Ohrenlerche

 

 

Aussehen: Die Ohrenlerche wird etwa 16 bis 17 cm groß. Das Gefieder ist am Rücken graubräunlich, Bauch und Brust sind heller gefärbt. Charakteristisch ist die gelb-schwarze Gesichtszeichnung, die je nach Unterart etwas variiert. Schnabel und Beine sind schwarz bis grau. Insgesamt ist das Weibchen etwas matter gefärbt als das Männchen, ansonsten ähneln sich beide Geschlechter sehr.

Verhalten: Sie sind v.a. im Brutgebiet dem Menschen gegenüber recht scheu. Außehalb der Brutzeit sind sie häufig in Trupps anzutreffen.

Gesang: Der kurze, klingelnde Gesang wird von einer Warte aus oder im Singflug vorgetragen und die Rufe ähneln einem "iih-diidü".

Lebensraum: Die Ohrenlerche lebt zur Brutzeit in der Tundra Skandinaviens, als Wintergast ist sie an der norddeutschen Küste anzutreffen, wo sie sich bevorzugt auf Feldern oder Salzwiesen aufhält.

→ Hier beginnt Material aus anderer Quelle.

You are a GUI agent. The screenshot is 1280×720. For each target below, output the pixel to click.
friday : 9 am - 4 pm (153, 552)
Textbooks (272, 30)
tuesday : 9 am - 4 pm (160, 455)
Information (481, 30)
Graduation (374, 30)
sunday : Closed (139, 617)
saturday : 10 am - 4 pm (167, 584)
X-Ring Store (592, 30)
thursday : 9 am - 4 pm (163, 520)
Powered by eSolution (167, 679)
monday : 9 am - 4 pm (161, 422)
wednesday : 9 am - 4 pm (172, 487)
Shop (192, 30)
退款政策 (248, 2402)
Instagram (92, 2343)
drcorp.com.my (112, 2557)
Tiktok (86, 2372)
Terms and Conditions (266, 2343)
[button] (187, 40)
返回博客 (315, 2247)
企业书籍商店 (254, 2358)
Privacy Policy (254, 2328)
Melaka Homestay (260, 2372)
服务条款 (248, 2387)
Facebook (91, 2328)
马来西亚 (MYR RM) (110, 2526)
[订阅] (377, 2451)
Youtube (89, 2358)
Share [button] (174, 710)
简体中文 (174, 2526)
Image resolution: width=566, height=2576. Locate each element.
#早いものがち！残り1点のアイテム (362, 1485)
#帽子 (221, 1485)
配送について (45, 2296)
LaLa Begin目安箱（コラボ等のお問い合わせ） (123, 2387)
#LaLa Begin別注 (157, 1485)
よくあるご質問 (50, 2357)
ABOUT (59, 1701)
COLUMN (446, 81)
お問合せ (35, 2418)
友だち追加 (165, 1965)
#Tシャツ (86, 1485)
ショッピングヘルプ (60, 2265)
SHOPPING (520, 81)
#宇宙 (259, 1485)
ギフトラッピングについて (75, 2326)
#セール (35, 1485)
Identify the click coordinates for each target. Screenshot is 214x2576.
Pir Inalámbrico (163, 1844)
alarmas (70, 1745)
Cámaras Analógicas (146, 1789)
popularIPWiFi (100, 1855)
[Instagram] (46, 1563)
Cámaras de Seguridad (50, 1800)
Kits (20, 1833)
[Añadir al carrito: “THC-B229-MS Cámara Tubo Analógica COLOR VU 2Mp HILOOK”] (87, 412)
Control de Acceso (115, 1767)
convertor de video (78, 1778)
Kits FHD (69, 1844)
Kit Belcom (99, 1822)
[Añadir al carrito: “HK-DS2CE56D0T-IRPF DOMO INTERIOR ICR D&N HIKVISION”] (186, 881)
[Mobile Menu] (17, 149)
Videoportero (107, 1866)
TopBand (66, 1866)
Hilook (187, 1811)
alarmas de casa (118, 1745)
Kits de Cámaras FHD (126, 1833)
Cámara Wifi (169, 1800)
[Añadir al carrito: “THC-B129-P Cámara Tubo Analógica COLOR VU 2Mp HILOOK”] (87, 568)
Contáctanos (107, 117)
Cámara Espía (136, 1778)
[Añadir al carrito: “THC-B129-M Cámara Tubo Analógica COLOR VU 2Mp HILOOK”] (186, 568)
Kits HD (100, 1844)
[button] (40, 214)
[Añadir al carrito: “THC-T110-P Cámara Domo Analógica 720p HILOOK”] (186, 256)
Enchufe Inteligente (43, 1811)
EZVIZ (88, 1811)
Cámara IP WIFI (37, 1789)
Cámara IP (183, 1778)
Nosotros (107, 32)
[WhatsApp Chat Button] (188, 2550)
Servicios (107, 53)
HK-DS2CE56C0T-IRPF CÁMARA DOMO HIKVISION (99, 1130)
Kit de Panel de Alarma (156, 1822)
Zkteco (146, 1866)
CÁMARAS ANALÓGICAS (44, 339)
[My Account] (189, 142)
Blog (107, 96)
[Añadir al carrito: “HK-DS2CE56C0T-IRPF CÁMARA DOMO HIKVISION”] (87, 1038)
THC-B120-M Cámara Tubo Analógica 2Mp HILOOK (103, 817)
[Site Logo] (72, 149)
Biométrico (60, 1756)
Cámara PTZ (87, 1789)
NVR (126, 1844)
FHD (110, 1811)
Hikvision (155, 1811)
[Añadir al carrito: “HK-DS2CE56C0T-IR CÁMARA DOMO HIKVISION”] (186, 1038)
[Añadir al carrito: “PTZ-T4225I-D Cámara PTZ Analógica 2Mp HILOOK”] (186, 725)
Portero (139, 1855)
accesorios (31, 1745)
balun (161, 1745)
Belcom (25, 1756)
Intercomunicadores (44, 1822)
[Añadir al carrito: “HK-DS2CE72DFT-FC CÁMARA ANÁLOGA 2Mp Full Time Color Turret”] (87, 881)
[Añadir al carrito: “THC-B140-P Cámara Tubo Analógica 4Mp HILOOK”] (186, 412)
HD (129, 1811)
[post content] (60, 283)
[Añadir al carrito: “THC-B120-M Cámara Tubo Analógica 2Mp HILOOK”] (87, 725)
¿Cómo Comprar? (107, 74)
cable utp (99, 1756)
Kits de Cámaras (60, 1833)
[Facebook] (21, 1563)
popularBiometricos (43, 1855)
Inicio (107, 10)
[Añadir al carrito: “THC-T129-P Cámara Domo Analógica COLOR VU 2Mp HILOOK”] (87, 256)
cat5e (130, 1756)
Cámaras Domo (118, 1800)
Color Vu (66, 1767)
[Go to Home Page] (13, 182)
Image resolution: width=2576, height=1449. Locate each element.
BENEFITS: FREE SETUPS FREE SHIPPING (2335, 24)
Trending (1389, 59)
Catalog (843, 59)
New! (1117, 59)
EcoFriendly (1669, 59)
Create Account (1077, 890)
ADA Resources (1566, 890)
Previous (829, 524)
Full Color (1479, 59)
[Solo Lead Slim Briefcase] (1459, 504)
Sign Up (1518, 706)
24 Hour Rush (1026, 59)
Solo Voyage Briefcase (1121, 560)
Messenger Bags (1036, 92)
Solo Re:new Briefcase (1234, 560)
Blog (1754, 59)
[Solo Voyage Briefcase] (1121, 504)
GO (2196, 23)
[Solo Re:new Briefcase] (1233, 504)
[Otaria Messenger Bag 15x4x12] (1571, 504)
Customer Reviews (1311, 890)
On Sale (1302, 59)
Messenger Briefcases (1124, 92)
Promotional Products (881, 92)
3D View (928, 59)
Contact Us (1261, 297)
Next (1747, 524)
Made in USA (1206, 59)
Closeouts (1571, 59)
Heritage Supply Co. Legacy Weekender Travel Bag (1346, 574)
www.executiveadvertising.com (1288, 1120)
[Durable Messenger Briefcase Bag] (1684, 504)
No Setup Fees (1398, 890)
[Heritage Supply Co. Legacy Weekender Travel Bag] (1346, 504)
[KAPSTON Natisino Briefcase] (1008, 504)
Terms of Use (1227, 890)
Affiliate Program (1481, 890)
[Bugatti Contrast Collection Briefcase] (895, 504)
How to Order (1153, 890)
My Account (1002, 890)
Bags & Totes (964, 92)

Nahrung: Die Nahrung setzt sich aus Insekten, Spinnen, Sämereien und Früchten zusammen.

Brut: Das Nest besteht aus einer Bodenmulde, die in dichter Vegetation errichtet wird. Die durchschnittlich 3 bis 4 Eier werden vom Weibchen alleine 12 bis 14 Tage lang bebrütet.

Sonstiges: Während die südlicheren Populationen meist Standvögel sind, ziehen die nördlicheren Populationen zum Überwintern nach Süden.

Bestand: Die Ohrenlerche ist in Deutschland kein Brutvogel, ihr weltweiter Bestand gilt trotz rückläufiger Zahlen als nicht gefährdet.